Archive January 2020

Random Forest-Theory

image source –

Random forest algorithm is a supervised algorithm. As you can guess from its name this algorithm creates a forest with number of trees. It operates by constructing multiple decision trees. The final decision is made based on the majority of the trees and is chosen by the random forest.

image source –

The method of combining trees is known as an ensemble method. Ensembling is nothing but a combination of weak learners (individual trees) to produce a strong learner.

Let’s understand ensemble with an example. Let’s suppose you want to watch movie but you have doubt in your mind regarding it’s reviews, so you have asked 10 people who have watched the movie, 8 of them said movie is fantastic and 2 of them said movie was not good. Since the majority is in favour, you decide to watch the movie. This is how we use ensemble techniques in our daily life too.

Random Forest can be used to solve regression and classification problems. In regression problems, the dependent variable is continuous. In classification problems, the dependent variable is categorical.

Advantages and Disadvantages of Random Forest

Advantages are as follows:

  1. It is used to solve both regression and classification problems.
  2. It can be also used to solve unsupervised ML problems.
  3. It can handle thousands of input variables without variable selection.
  4. It can be used as a feature selection tool using its variable importance plot.
  5. It takes care of missing data internally in an effective manner.

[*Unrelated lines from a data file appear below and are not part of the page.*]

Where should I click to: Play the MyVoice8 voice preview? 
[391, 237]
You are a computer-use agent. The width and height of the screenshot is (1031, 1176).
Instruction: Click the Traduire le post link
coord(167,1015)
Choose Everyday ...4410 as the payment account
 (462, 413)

Disadvantages are as follows:

  1. This is a black-box model so Random Forest model is difficult to interpret.
  2. It can take longer than expected time to computer a large number of trees.

How Random Forest works?

Algorithm can be divided into two stages.

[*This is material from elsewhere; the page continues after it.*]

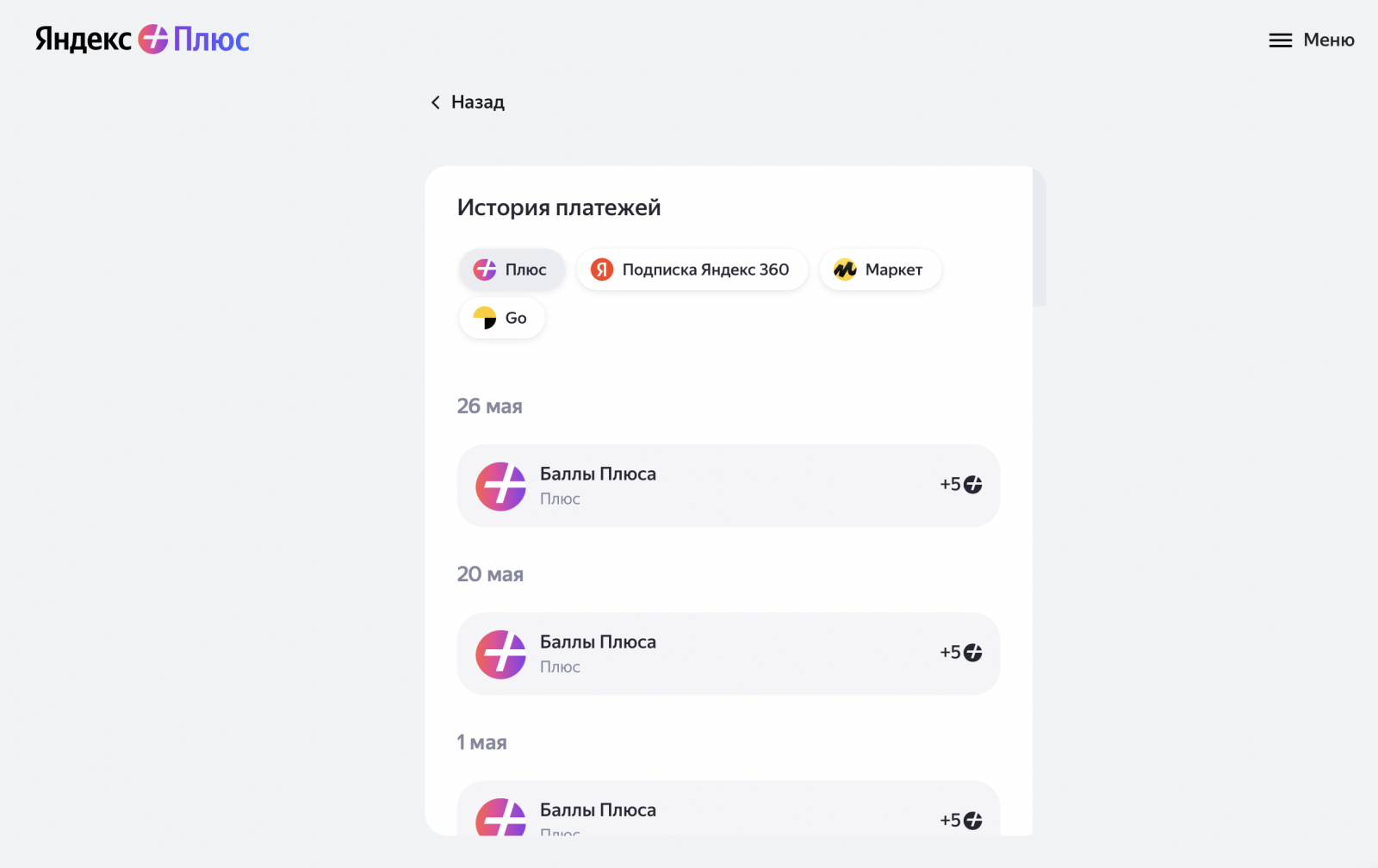Toggle the Подписка Яндекс 360 filter chip
This screenshot has width=1378, height=868.
click(x=692, y=270)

  • Random forest creation.
  • Perform prediction from the created random forest classifier.

Random forest creation:

To create random forest we need to select following steps

  1. Randomly select “k” features from total “m” features, where k << m.
  2. Among the “k” features, calculate the node “d” using the best split point.
  3. Split the node into child nodes using the best split.
  4. Repeat 1 to 3 steps until “L” number of nodes has been reached.
  5. Build forest by repeating steps 1 to 4 for “n” number times to create “n” number of trees.

Perform prediction from the created random forest classifier

To perform prediction we need to take following steps

  1. Takes the test features and use the rules of each randomly created decision tree to predict the outcomes and stores the predicted outcome (target)
  2. Calculate the votes for each predicted target.
  3. Consider the high voted predicted target as the final prediction from the random forest algorithm.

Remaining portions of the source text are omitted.